Il término carisma, referido a una orden religiosa, expresa el conjunto de características que han inspirado el grupo y lo distingue de otras órdenes religiosas. El carisma de cada familia religiosa cristiana subraya el modo particular en que sus miembros siguen a Cristo. Dado que todos los cristianos siguen a Cristo, los carismas tienen muchos elementos en común. La identidad de un determinado grupo religioso se define, por lo tanto, por medio de la acentuación de un elemento particular.

Al centro del carisma carmelitano están la oración y la contemplación. La vida y la tradición de los primeros ermitaños del Monte Carmelo confieren al carisma un estilo particular. La regla escrita por Alberto de Jerusalén pone de manifiesto esta peculiaridad: «Cada cual permanezca en su propia celda e inmediaciones de la misma, meditando día y noche la ley del Señor y velando en oración, esperando la salvación solo de Dios».

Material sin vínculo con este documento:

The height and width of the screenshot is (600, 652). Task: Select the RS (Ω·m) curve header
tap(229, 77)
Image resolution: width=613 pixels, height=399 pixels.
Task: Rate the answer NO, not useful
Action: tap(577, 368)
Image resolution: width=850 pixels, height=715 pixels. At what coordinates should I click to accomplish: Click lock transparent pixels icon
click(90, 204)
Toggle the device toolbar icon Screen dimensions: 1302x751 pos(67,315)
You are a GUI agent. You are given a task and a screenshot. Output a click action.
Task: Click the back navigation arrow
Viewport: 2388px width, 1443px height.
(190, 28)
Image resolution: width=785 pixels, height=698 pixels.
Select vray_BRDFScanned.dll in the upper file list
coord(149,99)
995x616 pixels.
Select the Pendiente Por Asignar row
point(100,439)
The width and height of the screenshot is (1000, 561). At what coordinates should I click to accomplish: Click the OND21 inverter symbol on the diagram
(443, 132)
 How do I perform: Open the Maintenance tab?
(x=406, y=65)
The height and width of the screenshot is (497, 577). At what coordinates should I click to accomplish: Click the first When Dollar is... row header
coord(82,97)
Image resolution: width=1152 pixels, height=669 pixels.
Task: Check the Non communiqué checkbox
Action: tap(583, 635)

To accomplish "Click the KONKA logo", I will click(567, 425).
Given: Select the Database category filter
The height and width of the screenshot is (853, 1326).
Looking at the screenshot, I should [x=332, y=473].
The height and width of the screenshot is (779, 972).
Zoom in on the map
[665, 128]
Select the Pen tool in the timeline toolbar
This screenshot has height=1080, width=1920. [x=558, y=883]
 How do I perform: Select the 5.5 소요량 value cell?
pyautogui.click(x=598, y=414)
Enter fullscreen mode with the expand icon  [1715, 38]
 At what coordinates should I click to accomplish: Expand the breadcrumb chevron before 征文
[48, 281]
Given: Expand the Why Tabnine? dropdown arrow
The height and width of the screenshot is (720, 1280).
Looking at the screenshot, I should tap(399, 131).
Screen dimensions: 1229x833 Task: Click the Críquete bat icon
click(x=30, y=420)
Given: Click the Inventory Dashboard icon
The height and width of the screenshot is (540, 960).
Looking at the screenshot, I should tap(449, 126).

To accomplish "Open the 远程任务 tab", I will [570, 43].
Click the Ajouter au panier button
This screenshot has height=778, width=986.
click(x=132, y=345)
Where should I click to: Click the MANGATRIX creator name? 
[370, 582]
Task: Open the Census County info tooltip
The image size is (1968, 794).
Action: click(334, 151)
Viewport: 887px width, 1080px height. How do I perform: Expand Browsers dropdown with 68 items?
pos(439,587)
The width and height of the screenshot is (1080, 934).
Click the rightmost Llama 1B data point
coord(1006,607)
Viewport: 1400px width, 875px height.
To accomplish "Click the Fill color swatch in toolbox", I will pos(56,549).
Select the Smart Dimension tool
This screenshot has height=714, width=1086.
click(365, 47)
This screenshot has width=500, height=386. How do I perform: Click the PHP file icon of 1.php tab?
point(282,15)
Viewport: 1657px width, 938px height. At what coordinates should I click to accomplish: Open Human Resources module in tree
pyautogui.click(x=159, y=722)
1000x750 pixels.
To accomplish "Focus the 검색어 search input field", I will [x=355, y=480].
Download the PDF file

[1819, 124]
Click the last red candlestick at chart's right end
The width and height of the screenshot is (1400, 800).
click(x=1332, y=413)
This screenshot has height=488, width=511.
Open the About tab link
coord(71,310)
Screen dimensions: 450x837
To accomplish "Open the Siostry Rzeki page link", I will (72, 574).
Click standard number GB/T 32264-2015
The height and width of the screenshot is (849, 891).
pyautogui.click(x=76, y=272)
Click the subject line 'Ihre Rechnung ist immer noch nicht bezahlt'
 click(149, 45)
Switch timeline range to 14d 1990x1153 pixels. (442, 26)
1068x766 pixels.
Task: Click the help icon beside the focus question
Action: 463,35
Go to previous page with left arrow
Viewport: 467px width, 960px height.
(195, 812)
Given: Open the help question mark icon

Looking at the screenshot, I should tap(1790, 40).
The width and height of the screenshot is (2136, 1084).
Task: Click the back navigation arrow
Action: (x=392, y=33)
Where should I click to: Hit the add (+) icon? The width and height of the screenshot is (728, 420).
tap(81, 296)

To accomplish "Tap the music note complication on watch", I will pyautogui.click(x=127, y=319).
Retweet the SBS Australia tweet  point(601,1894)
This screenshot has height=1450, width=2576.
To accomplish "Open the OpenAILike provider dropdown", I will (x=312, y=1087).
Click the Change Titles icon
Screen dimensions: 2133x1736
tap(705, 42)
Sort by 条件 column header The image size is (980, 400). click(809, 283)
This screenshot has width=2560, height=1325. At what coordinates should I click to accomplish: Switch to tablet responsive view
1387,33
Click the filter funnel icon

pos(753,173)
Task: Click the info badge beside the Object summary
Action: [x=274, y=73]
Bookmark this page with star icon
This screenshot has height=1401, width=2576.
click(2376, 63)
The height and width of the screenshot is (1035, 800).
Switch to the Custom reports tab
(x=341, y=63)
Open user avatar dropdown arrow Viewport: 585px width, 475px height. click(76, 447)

Acogiendo a María como Madre y Patrona del Carmelo, el carmelita se inspira en Ella, en su vida, que se convierte de este modo en ejemplo de escucha de la Palabra de Dios, acogida y conservada en el corazón como María.

Entre las figuras bíblicas destaca el profeta Elías, fuente de inspiración y de contemplación del Dios vivo, ardiente de celo por su gloria. Los carmelitas, inspirados en su carisma profético, meditan la Palabra de Dios y la proclaman al mundo.

El cuidado de la oración determina para el carmelita la calidad de su vida comunitaria y la delicadeza en su servicio a los demás. Oración y contemplación, para el carmelita, no es un hecho privado entre Dios y la persona, sino un don para compartir con cada hombre, dado que el carisma es para todos.